Building: Grand Hotel Mediterraneo
Room: America del Nord (Theatre I)
Date: 2013-10-28 04:20 PM – 04:40 PM
Last modified: 2013-10-05
Abstract
Data Quality (DQ) must be assessed before data being used for any purpose. For this reason, sufficient metadata is necessary to allow users to determine data fitness for use. We propose a new metadata schema for helping DQ assessment. The metadata schema is based on the description of (1) DQ measurements; (2) DQ policy compliance; and (3) data provenance.
Quality assessment can be performed based on DQ measurements described through quality dimensions. Dimensions are qualitative or quantitative indicators related to specific DQ aspects, such as accuracy, completeness or consistency. These metadata can be described by terms such as: dimension name, dimension description, measuring method, measured value, reference to available measuring mechanisms.
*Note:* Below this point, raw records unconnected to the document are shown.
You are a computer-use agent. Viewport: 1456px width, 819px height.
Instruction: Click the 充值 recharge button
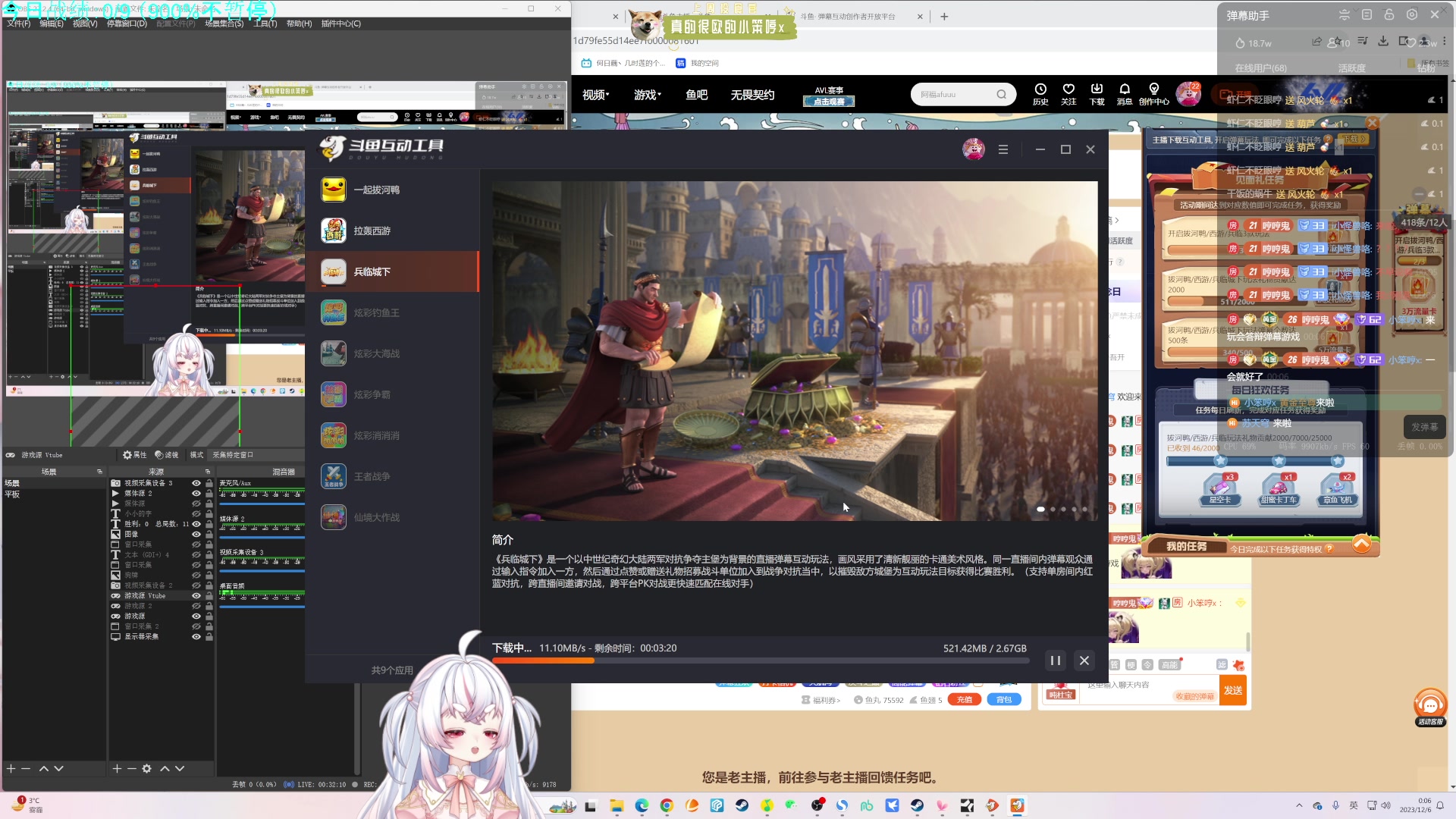(x=965, y=700)
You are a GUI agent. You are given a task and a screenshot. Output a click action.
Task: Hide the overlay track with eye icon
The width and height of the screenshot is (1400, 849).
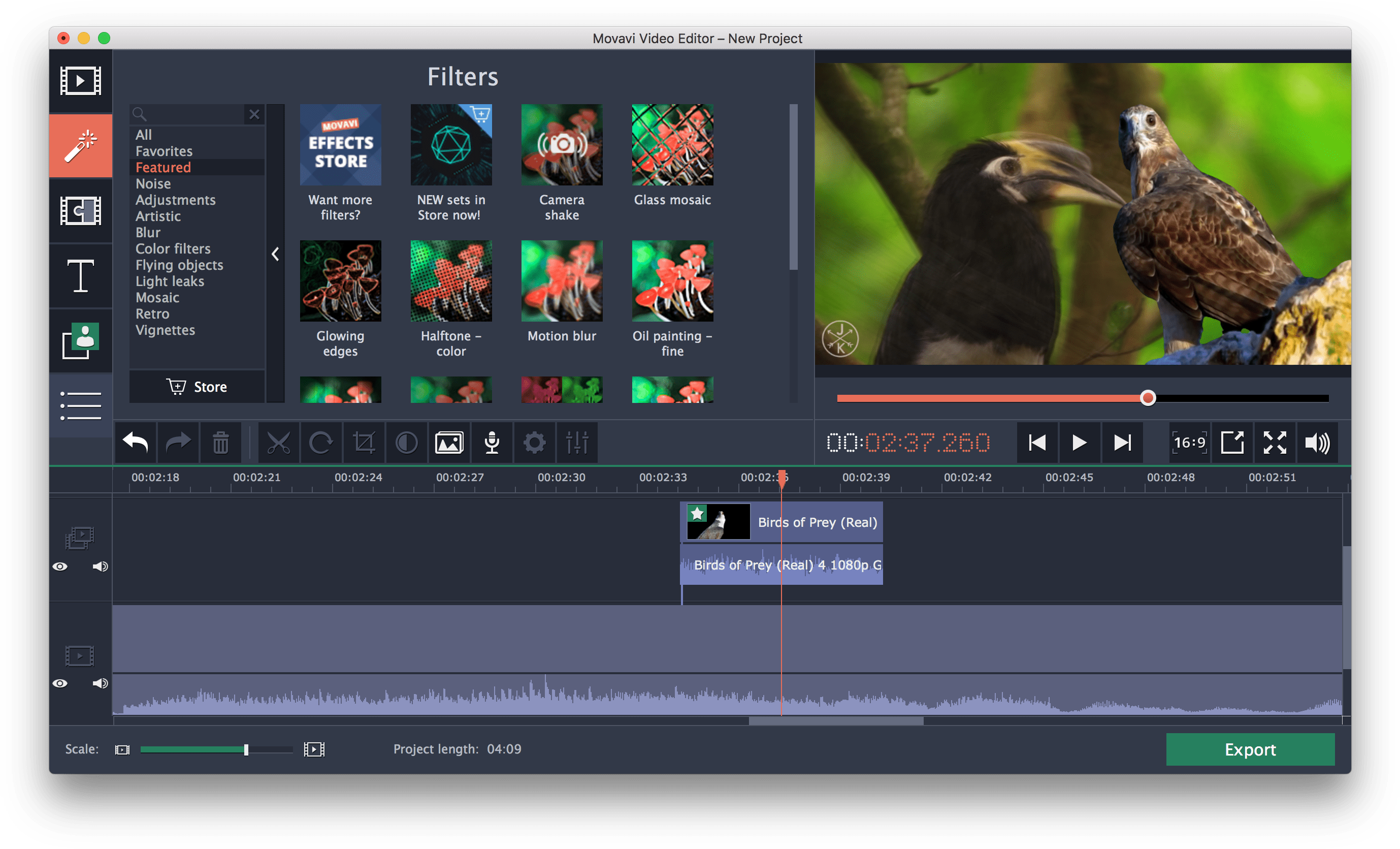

Due to quality being an idiosyncratic concept, reporting the meaning of quality is strongly desirable. DQ policy statements should describe this meaning, and each statement should declare how data must be presented to have quality. If data is in compliance with DQ policy statements, then data has quality. Those metadata can be described by terms, such as: statement description, compliance with the statement, methods used for compliance checking, statement formalization, reference to available checking mechanisms, reference to ontology.
Moreover, data provenance has a significant role on DQ assessment. Provenance description allows users to know by whom and how data was created, modified and corrected over time. It allows tracking modifications performed by DQ mechanisms, such as taxonomic nomenclature correction and georeferencing through a location description, for example, without losing the original values, and describing methods and people or software used in the correction activity. Those metadata can be described using PROV-DM (http://www.w3.org/TR/prov-dm). This data model specifies three components for describing provenance: Agent - who or what created or modified the data; Activity - the action that modified or created data, associated to used methods (e.g.: georeferencing using Google API; taxonomic identification correction by a taxonomist); and Entity - the data itself, but each modification generates a new entity with a new version of the same data, without losing older versions.
Besides allowing DQ assessment by humans and computers, this metadata schema can help the Biodiversity Informatics community to share and reuse DQ policies, dimensions definitions and DQ mechanisms, avoiding rework and helping to converge to future standards of biodiversity DQ policies, measuring methods and DQ improvement mechanisms.
Acknowledgement: The Research Center on Biodiversity and Computing (Biocomp) – University of Sao Paulo - Brazil.